* **Provided information**:
-*-

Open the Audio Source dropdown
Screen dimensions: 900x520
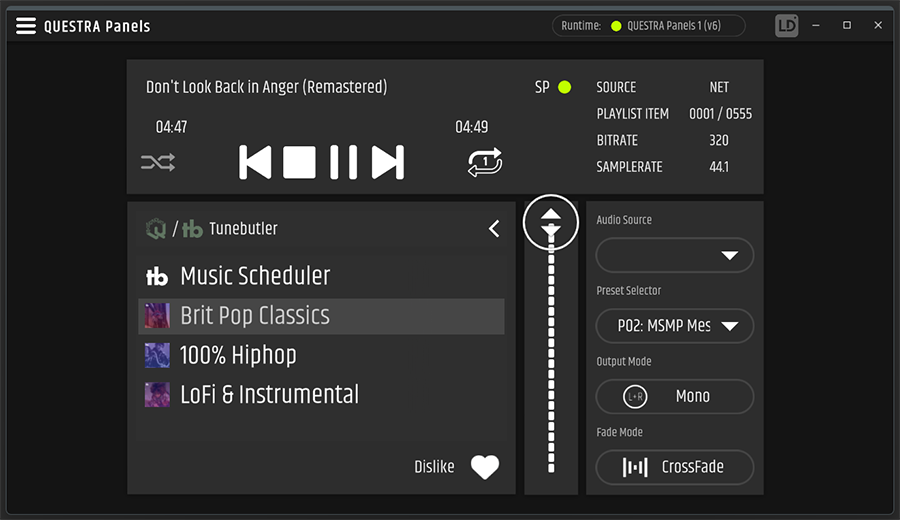coord(675,256)

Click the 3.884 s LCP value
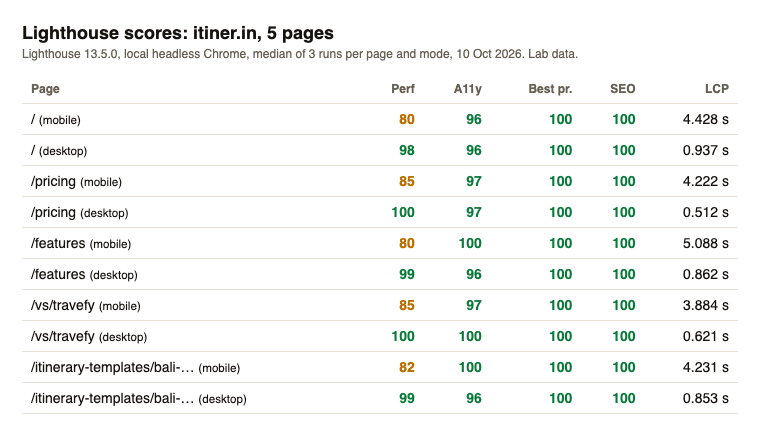(x=705, y=305)
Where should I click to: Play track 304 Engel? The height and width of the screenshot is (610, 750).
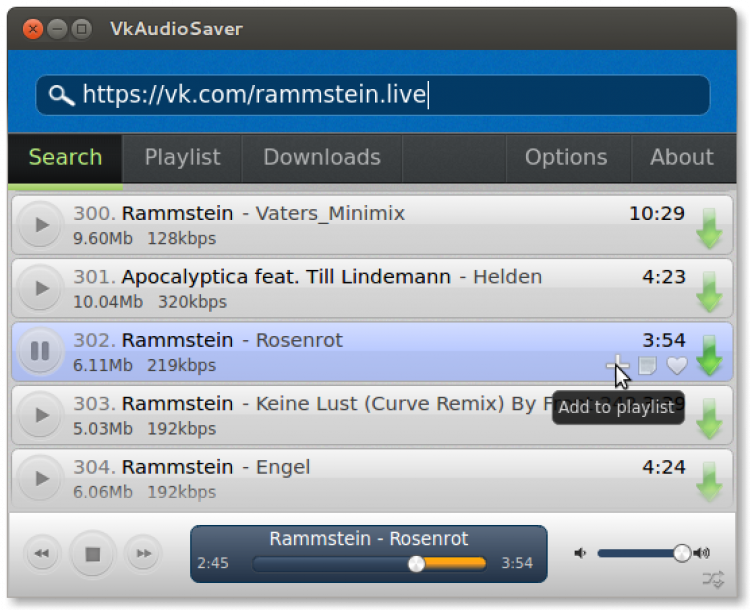(x=40, y=478)
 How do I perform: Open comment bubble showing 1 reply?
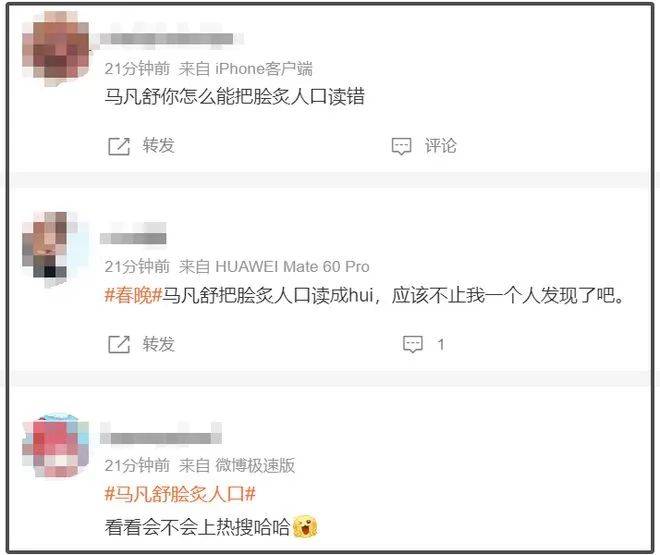412,344
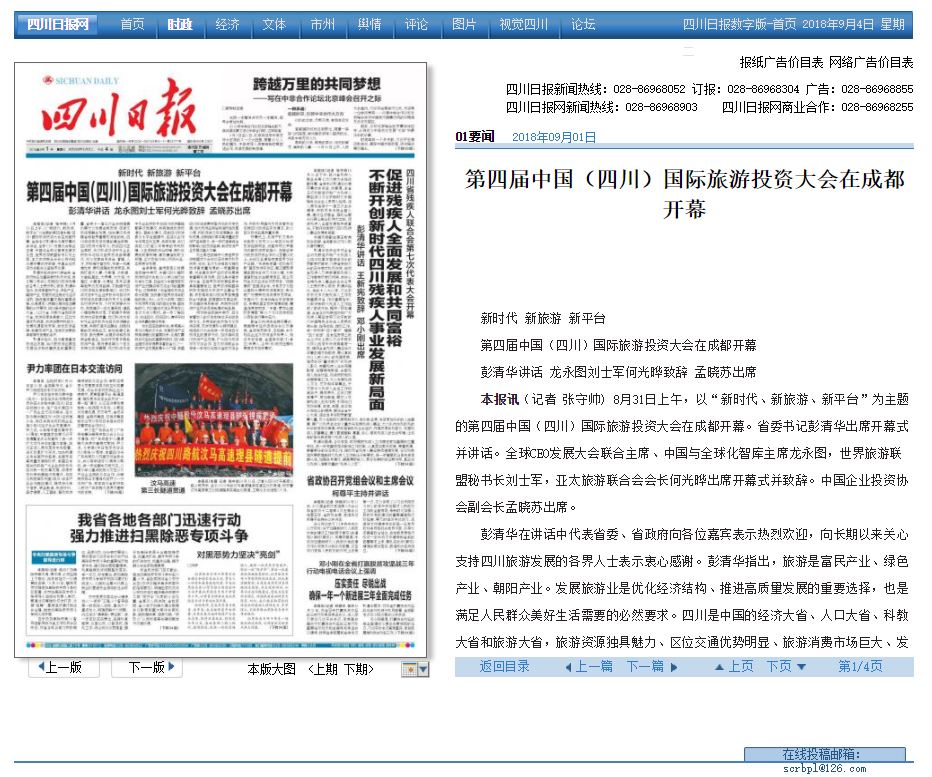This screenshot has height=777, width=932.
Task: View 本版大图 full page image
Action: (x=271, y=669)
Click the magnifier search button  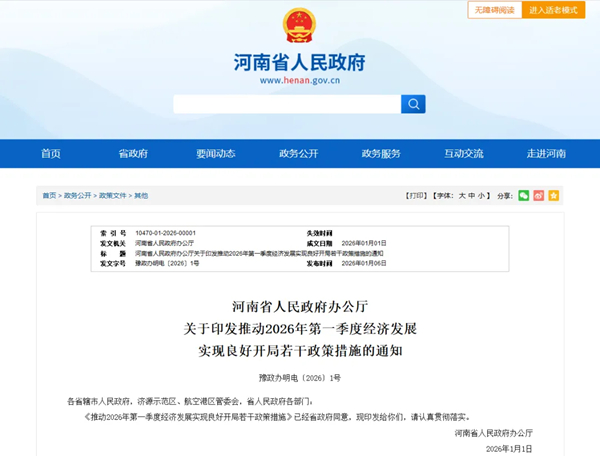tap(413, 104)
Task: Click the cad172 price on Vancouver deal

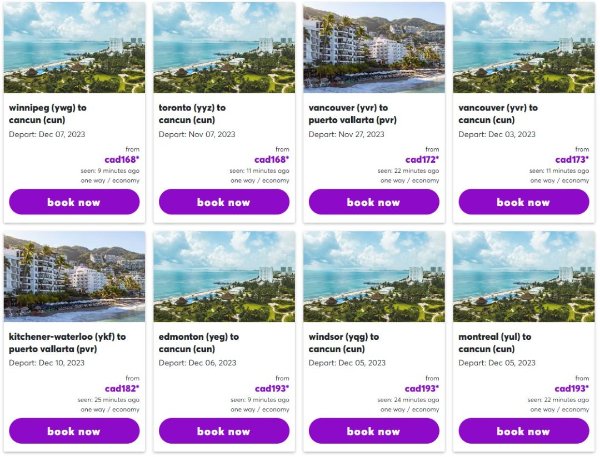Action: pos(422,159)
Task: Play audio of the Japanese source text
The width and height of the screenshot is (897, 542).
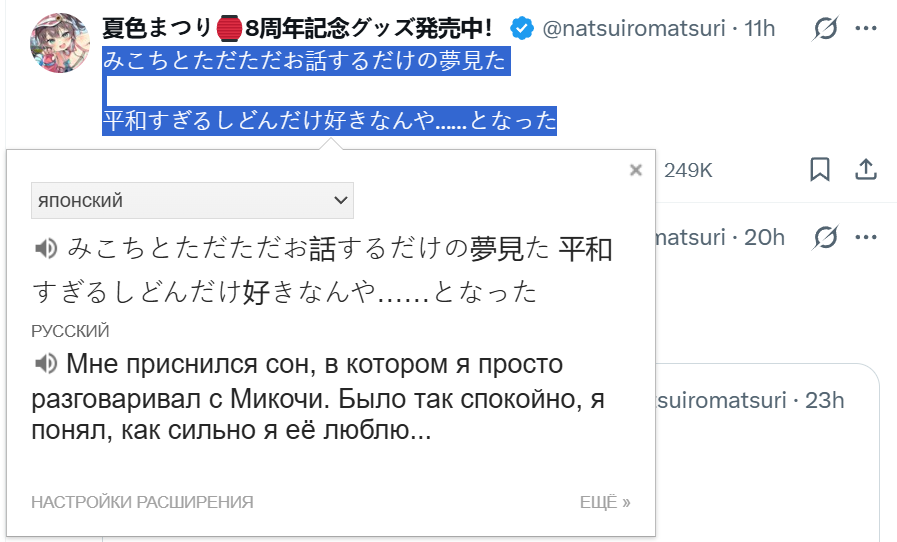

-*-

* **Exercise**:
Starting at the line that holds "Task: Play audio of the Japanese source text" and stopping at the last line of the listing above, write out each line exactly as it appears, and omit the pictures.

* **Reply to the task**:
Task: Play audio of the Japanese source text
The width and height of the screenshot is (897, 542).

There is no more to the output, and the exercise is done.